Soar Above the Trees
Timberline Adventures offers zip line tours that will give you a bird’s eye view of Lake Coeur d’Alene and will leave you feeling exhilarated. There are seven lines and three sky bridges, and it takes about two hours to get from tree to tree. A shuttle takes you to the property, where you get to ride a UTV to the lines. You can even buy photos after your adventure to prove you did it.


Courtesy Idaho Department of Parks and Recreation

Courtesy Idaho Department of Parks and Recreation

South of the Handle

Inland Sand Dunes
The landlocked Gem State is home to thousands of acres of mountains, forests and, surprisingly, sand dunes.
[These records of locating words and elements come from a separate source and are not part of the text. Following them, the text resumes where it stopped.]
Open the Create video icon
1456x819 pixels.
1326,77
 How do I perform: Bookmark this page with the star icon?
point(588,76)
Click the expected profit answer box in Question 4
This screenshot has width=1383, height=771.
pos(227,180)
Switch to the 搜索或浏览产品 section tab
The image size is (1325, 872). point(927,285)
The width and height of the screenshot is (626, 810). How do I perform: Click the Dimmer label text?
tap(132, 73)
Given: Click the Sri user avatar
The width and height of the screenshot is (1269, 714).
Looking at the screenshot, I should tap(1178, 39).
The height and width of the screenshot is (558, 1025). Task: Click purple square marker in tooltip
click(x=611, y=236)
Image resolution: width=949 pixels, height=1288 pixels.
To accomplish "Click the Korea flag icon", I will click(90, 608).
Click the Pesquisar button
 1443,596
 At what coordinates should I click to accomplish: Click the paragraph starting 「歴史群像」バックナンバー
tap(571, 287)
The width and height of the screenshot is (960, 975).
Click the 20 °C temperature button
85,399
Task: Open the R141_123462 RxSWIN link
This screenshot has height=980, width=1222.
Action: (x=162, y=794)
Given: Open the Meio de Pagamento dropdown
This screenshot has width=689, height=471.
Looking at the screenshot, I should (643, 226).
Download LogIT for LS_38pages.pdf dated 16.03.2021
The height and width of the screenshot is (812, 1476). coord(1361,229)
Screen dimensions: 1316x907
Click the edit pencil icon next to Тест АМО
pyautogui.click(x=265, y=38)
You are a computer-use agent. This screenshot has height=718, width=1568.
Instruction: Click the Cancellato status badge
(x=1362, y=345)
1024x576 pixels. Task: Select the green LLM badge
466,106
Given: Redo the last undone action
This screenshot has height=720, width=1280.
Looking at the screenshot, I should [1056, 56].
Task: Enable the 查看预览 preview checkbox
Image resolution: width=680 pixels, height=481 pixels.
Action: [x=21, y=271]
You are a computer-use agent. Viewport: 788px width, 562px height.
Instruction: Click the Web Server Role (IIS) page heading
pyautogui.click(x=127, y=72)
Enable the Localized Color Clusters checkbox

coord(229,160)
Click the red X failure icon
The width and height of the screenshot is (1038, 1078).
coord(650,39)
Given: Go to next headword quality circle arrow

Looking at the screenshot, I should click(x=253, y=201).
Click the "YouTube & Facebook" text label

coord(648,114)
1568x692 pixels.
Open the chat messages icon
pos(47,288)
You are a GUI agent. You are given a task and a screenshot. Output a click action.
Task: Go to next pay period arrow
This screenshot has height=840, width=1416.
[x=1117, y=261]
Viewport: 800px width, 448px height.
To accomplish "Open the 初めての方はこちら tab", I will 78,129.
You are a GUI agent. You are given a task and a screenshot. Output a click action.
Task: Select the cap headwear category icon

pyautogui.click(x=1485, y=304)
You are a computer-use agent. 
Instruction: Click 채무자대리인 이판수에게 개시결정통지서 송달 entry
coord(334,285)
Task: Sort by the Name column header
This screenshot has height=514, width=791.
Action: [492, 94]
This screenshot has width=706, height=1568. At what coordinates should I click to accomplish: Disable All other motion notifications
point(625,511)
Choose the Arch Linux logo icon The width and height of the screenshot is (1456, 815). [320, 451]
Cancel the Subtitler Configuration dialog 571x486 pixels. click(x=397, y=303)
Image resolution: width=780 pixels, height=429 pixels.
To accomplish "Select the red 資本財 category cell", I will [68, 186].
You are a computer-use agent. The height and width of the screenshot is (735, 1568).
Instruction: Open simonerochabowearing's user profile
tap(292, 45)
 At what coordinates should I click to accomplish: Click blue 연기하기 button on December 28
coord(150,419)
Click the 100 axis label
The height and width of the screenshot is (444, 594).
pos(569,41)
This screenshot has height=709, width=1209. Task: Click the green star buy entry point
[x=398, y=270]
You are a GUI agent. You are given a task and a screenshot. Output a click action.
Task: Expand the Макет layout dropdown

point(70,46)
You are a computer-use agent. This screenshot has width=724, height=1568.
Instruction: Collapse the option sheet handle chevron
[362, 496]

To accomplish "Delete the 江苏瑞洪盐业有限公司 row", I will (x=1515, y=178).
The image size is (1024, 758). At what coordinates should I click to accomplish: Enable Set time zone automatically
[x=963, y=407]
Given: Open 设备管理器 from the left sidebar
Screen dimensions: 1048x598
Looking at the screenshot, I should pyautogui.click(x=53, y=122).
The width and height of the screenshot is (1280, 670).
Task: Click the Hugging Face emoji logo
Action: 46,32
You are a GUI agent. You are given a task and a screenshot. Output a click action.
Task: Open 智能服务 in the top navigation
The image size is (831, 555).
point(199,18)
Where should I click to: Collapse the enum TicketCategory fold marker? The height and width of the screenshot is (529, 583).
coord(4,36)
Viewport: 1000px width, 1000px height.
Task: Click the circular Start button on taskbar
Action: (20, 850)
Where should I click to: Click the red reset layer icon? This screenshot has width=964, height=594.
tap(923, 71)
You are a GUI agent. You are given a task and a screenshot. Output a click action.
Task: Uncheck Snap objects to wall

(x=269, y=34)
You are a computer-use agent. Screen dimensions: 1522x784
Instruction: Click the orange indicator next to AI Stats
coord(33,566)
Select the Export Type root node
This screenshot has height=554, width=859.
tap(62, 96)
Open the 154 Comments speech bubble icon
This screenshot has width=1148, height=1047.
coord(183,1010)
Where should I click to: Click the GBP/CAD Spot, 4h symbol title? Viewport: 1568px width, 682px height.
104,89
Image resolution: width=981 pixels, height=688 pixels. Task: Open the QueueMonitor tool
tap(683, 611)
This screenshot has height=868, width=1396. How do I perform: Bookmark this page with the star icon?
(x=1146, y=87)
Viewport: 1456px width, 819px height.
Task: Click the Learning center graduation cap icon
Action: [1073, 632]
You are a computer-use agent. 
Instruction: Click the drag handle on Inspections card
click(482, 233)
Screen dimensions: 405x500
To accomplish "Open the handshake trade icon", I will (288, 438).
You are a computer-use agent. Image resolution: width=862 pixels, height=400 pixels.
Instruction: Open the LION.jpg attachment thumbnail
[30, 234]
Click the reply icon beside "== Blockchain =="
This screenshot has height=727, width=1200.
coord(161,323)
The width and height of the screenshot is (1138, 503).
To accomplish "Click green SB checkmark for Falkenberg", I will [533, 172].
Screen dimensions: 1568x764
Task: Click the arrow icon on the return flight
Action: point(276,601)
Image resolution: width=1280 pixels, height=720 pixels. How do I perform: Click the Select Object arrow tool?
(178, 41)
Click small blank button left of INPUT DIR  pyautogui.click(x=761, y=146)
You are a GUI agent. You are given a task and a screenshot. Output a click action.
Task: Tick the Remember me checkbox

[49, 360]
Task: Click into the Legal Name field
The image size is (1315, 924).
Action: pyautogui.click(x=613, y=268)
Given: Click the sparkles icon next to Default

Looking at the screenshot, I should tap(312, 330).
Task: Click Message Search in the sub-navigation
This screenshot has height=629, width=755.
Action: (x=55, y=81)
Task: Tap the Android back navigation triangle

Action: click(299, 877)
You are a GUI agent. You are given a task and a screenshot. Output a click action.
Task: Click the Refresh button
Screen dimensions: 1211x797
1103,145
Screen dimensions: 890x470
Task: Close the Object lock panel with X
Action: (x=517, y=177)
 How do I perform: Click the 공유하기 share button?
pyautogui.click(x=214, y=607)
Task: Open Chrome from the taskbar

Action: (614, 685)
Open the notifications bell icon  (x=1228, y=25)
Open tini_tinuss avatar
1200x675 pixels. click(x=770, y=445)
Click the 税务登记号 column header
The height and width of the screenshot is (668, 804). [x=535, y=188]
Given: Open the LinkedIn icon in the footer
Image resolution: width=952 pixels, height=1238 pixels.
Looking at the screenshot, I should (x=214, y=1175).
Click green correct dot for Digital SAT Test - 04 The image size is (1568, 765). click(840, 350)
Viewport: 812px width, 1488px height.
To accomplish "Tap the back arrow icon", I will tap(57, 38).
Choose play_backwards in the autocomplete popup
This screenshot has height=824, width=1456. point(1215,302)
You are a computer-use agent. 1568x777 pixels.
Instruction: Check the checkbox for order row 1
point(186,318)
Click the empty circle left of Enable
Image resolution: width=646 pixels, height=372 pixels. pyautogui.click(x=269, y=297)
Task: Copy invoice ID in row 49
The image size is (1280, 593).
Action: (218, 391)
The tallest freestanding dunes in North America, at 470 feet tall, are located at Bruneau Dunes State Park, about an hour south of Boise, while the St. Anthony Sand Dunes are a 10,000-acre off-road vehicle playground near the Wyoming border and Yellowstone National Park.

Southern Desert Stargazing
At night, the sand dunes are the perfect place to stargaze, and at the Bruneau Dunes Observatory, you can see even more through telescopes! Programs begin an hour before sunset from April through mid-October, weather permitting. You also can camp in the state park and take in the heavenly view from a tent.

©2014 red, white, and black eyes forever, creative commons

©2014 red, white, and black eyes forever, creative commons

Hot Springs Haven
Idaho’s unique geothermal positioning means loads of natural hot springs across the lower part of the state. Soak up a little liquid Idaho at Kirkham, the best-known spring, located northeast of Boise. At the bottom of a wooden staircase, numerous pools of various temperatures await. For a smaller crowd and a rustic resort (read: no electricity) atmosphere, try Burgdorf Hot Springs — open year-round, but accessible only via snowmobile during winter months.